Игрок был один и играл сам с собой, по всей видимости, в свободную пирамиду. При этом комментировал свои удары известными фразами и междометиями, как говорится «за себя и за того парня»: «Нуте-с, сейчас по вам вдарим», «А вот мы в ответ положим своячка», «а чужого вкатить не желаете?» и так далее. Игрок не стеснялся в выражениях (а кого ему было стесняться?) и называл свой кий то «х…ищем-долбищем», то «палкой-втыкалкой», а для луз придумывал не менее сочные прозвища, из которых «разболтанная дыра» или «мышиная пипка» были наиболее пристойными.
‒ Извините, что помешал, ‒ возвестил о своем появлении Коромыслов и добавил: «Здравствуйте». Он и сам любил погонять шары и энтузиазм местного бильярдиста подействовал на него вдохновляюще. Как и внешний вид этого азартного человека, решившего зарядиться ни свет, ни заря. Лет примерно одних с Коромысловым, но не в пижаме, а в растянутых, мешковатых джинсах на подтяжках и цветастой рубахе с отложным воротом.
‒ Какое там «помешал», ‒ человек лучезарно улыбнулся и протянул Коромыслову широкую ладонь. ‒ За честь почитаю увидеть вблизи. Восхищаюсь вами и вашей партией, как и все патриоты земли русской.
Коромыслов погримасничал (дескать ни к чему такой пафос), но тут же поймал себя на мысли, что грубая лесть ему понравилась. «Мужик необразованный, но от всего сердца шпарит, от души…».
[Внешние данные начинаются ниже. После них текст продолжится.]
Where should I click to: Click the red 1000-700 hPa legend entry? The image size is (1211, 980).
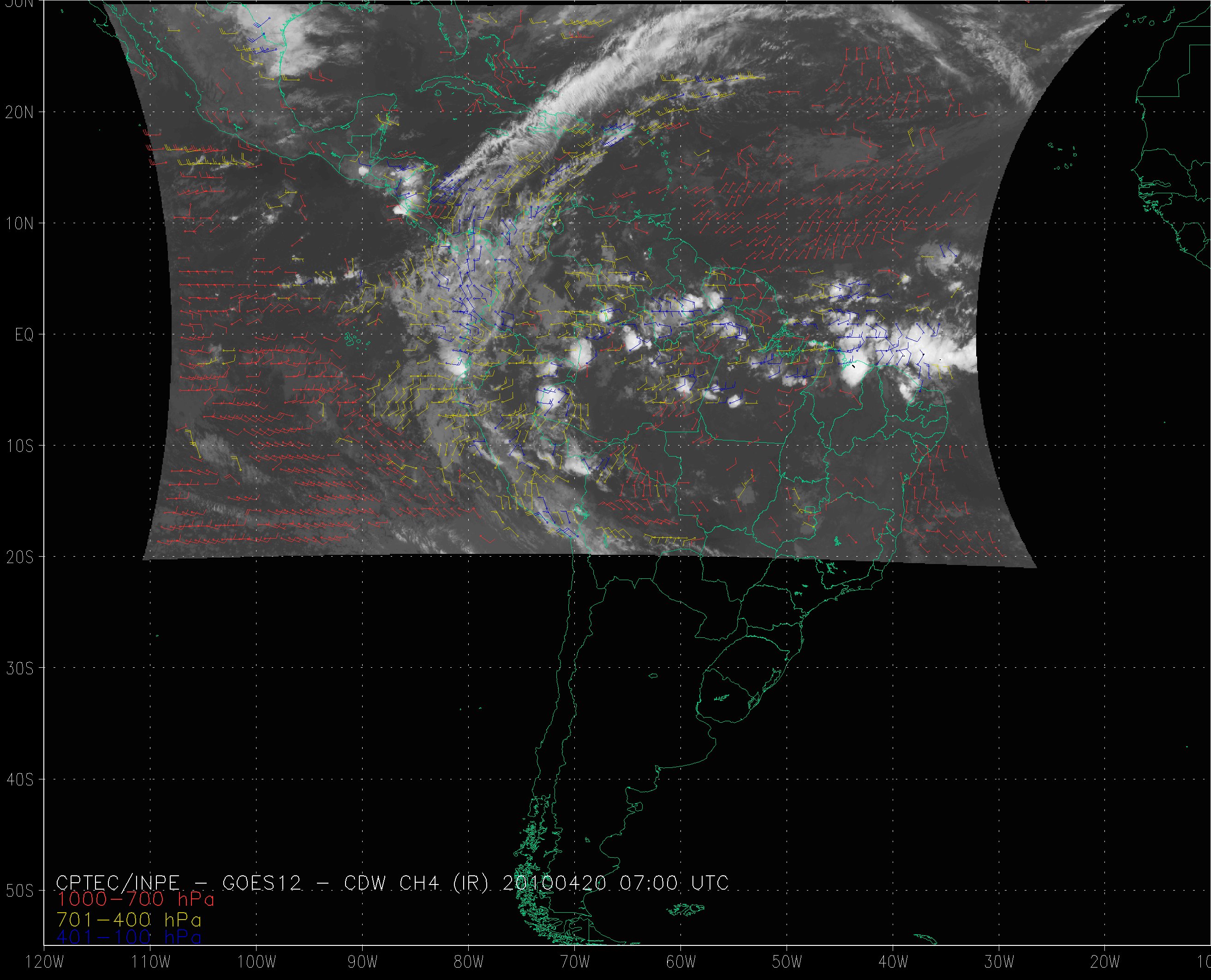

‒ Да… ‒ бильярдист почесал свою бороду, черную, но с сединой, коротко стриженую, как у английского или американского боцмана (точь-в-точь как борода Коромыслова), ‒ обязан представиться. Тренькин, Евгений Викторович. Завхоз посольский. Всем вас снабдил, а если надо – еще снабжу. То есть, снабдю… Эх, дела! ‒ Чернобородый гулко рассмеялся. ‒ Постоянно в калошу попадаю с этим русским языком. В смысле – сажусь. А другого и не знаю! ‒ Тут он засмеялся еще веселее и разухабистее. ‒ Вы, конечно, интеллигент и умница, куда мне до вас, но тайну открою, раз уж вы ко мне сюда, в мое убежище. Скажу по чесноку, не таясь, вы – мой идеал мужчины и русского деятеля, и вижу в вас эталон и под этот эталон себя стремлюсь корректировать, чистить и улучшать. Внутренне, разумеется, шансов у меня нет и быть не может, но тут и экстерьер важен, потому как в какой-то степени определяет духовное содержание. Вот так. Как на духу вам признался.